Aus demselben Grund werden Virgulino Ferreira "Lampião" und seine Bande zu Helden der ärmsten Schichten im Nordosten Brasiliens. Ned Kelly wird in Australien von denen verehrt, die als Nachfahren deportierter Verbrecher niemals eine echte Chance auf sozialen Aufstieg hatten. Seine Art der Selbstjustiz ist aus ihrer Sicht die logische Antwort darauf.

Die US-Amerikaner Jesse James und Butch Cassidy mit ihren gefürchteten Banden kämpfen bei ihren Raubzügen bewusst gegen die amerikanischen Nordstaaten. Sie ermorden reiche Industrielle und plündern ausbeuterische Banken. Von vielen armen Amerikanern im Süden und Westen werden ihre Taten als gerechte Strafe gesehen, weil die Nordstaaten nach ihrem Sieg im Amerikanischen Bürgerkrieg die Industrialisierung vorantreiben, Farmer enteignen und ländliche Strukturen zerstören.

Die Industrielle Revolution

01:39 Min. UT Verfügbar bis 25.09.2028 Von Christian Brandt, Claudio Como

Der Mythos vom Helden

Die mythischen Banditen und Räuber leben meist in Wäldern, Gebirgen oder unzugänglichen Landschaften, verborgen vor den Augen der Öffentlichkeit.

Schon zu Lebzeiten ist wenig Genaues über sie bekannt. Die Menschen erzählen sich über ihre Überfälle und Morde immer neue gruselige Geschichten. Aber man hört auch, dass Butch Cassidy einer armen Witwe Geld aus einem Banküberfall gibt, Lampião die Familien armer Tagelöhner finanziell unterstützt und Salvatore Giuliano mit geraubten Geldern Medizin und Lebensmittel für die ärmsten Familien seines Dorfes kauft.

Schnell entsteht so der Mythos von einem neuen Robin Hood, der die Reichen beraubt, um die Beute unter den Armen zu verteilen. Die große Brutalität, mit der die Banditen bei ihren Taten vorgehen, wird gerechtfertigt und jede Form von persönlicher Habgier heruntergespielt.

Die meisten Banditen sterben jung, oft bei der Verfolgung durch die Polizei.

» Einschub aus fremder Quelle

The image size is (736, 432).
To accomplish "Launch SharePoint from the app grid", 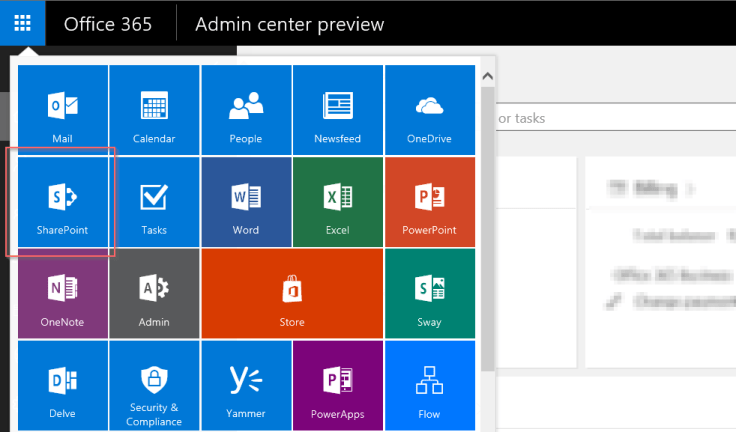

Meist geraten sie in einen Hinterhalt, nachdem sie von falschen Freunden oder ehemaligen Bandenmitgliedern verraten wurden.

Andere werden lebend gefasst und lassen sich stolz zu ihrer Hinrichtung führen. Sie sterben erhobenen Hauptes. Das steigert nochmals die Verehrung ihrer heimlichen Bewunderer. Sie werden in Balladen, Liedern, Tänzen, Opern und Legenden zu edlen Helden verklärt.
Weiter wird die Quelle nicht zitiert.